By Nutritionist Steph Wearne
Next time you visit the supermarket you may notice a number of stars jumping out at you on the bottom of packages. May I introduce you to the newest marketing campaign to persuade you to buy processed nutrient poor food. This Health Star Rating System (HSR) has been developed by the Federal Government to add even more confusion to the already dreaded chore of grocery shopping.
The HSR system is supposed to help you choose the healthier products by allocating a star rating to a product from a measly half a star to a 'nutritious' five stars. The amount of stars depends on the type of food, it's calories, and then also considers what they have deemed risk nutrients (saturated fats, sugars and sodium) and positive nutrients (protein, fibre and proportion of fruits/vegetables/legumes/nuts) per 100g or 100ml.
I am outraged at the release of this system which will by no means result in consumers having more knowledge about which foods are most nutritious. Firstly let's look at the 'risk nutrients'. Emerging modern day research is now showing that saturated fats may not be the enemy and in fact are not associated with increased risk of cardiovascular disease, but can actually be beneficial (1,2,3). Take coconut oil for example, which is 94% saturated fat, but the system does not take into account that 50% of that fat is medium chain triglycerides which are thought to be metabolized differently providing more energy and anti-microbial effects (4,5,6). On the Star System any products using coconut oil would have a low rating because of the 'risky' saturated fat. The fats that should be considered risky are trans fats yet these do not come into the equation at all with refined margarine rating at 3.5 stars, the same as olive oil!

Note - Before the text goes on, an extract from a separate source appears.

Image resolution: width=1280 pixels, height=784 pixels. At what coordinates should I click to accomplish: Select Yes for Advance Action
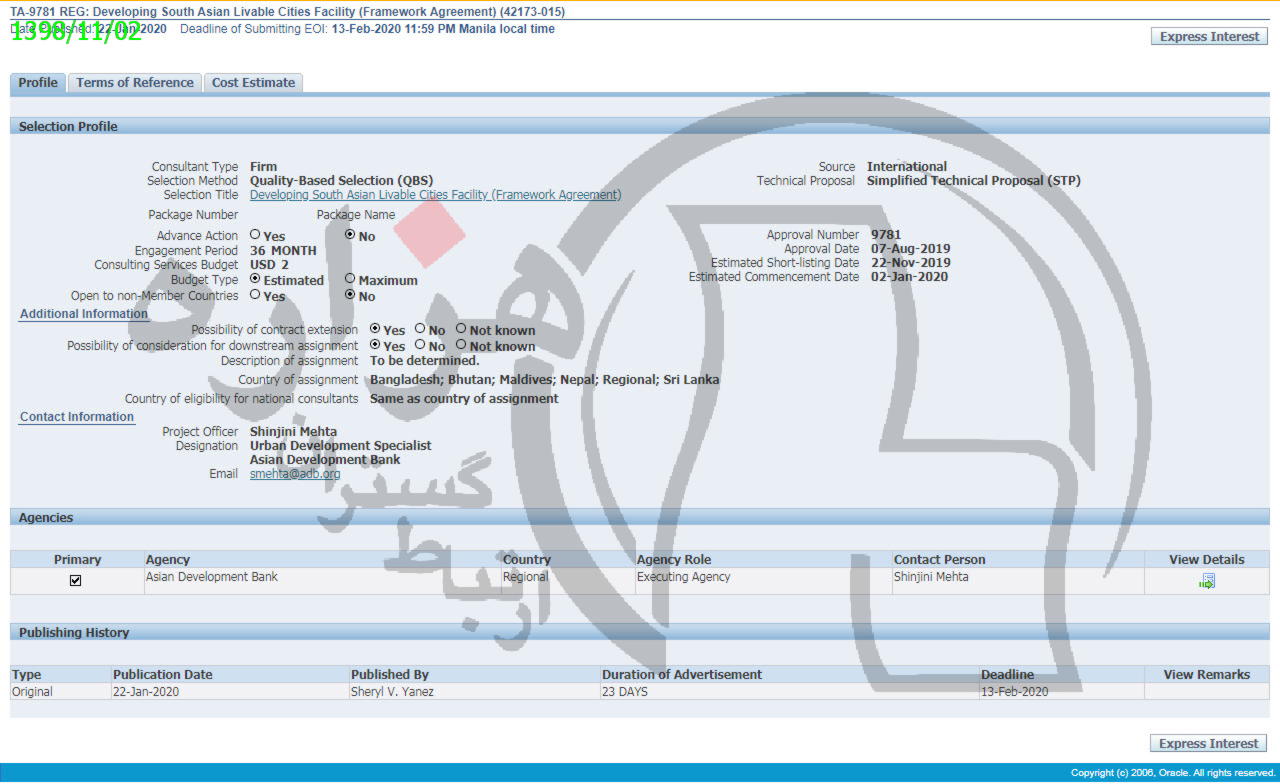pyautogui.click(x=255, y=235)
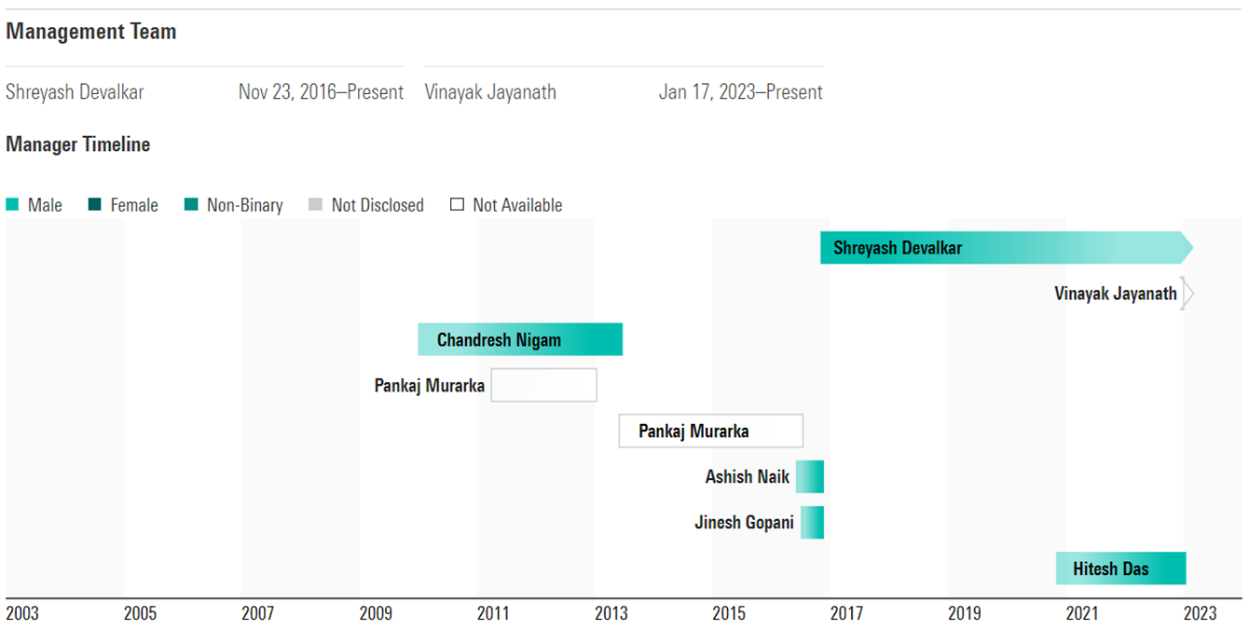This screenshot has height=644, width=1249.
Task: Click the 2003 axis year label
Action: click(22, 614)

What is even more outrageous is that additives and preservatives are completely ignored with this new system. Sanatorium are raving that their new reduced sugar Up & Go is five stars, however would you buy this for your kids knowing these were some of the ingredients: wheat maltodextrin, soy protein, cane sugar, vegetable oils (sunflower, canola), flavours, inulin, hi-maize™ starch, food acid (332), vegetable gums (460, 466, 407), stabiliser (452), salt? I sure hope not!
Furthermore, the system can reward products that have travelled a million miles and gone through 10 or more refining processes before reaching the supermarket shelves. As a Nutritionist that advocates local, natural whole foods this is simply deplorable.
When we look at the 'positive' nutrients, of course it is great that products high in protein, fibre vegetables, fruit, nuts and legumes result in more stars, but what about the commonly deficient omega-3 fatty acids, B or D vitamins and minor minerals? Products are being promoted as nutritious yet the full nutritional value is not accounted for. Water crackers are likely to rate high because they have no 'risk' nutrients and are low in calories, yet they are made of refined wheat flour, palm oil, salt and a raising agent, resulting in negligible nutrition value.
My final criticism is that the star Rating System is voluntary. If my product didn't rate above 3 stars then of course I am not going to disclose this to the public. It will be taken on board by large scale manufacturers that can afford the expense of calculating the stars for their products with smaller companies products being overlooked even though they might be 5 stars with no preservatives and additives.
In my opinion, if it has a packet or package to print any number of stars on it should not be a regular item in your shopping bag in the first place! Forget the stars that are essentially trying to con you that after being refined and processed these products can still be 'healthy'. Choose foods that have come straight from the plant, animal or earth where no calculations are needed to prove it's nutritional value.
1. P.Siri-Tarino, Q.Sun, FB Hu, R. Krauss, Meta-analysis of prospective cohort studies evaluating the association of saturated fat with cardiovascular disease, American Society for Nutrition, 2010.
2. A.Astrup, Yoghurt and dairy product consumption to prevent cardiometabolic disease: epidemiologic and experimental studies, American Society for Nutrition, 2014.
3. L. Schwingsshackl, G. Hoffmann, Dietary fatty acids in the secondary prevention of coronary heart disease: a systematic review, meta-analysis and meta-regression, BMJ, 2014
4. T. Matsuo, M Matsuo,N Taguchi, H Takeuchi, The thermic effect is greater for structured medium- and long-chain triaclyglycerols versus long-chain triacylglycerols in healthy young women, Metabolism, 2001
5. MP St Onge, C Bourque, PJ Jones, R Ross, WE Parsons, Medium versus long chain triglycerides for 27 days increases fat oxidation and energy expenditure without resulting in changes in body composition in overweight women. International Journal Obesity Related Metabolism Disorders, 2003
6. M takahashi, S Inoue, K Hayama, K Ninomiya, S Abe, Inhibition of Candida myselia growth by a medium chain fatty acids, capric acid in vitro and its therapeutic efficacy in murine oral candidiasis, Med Mycol J, 2012.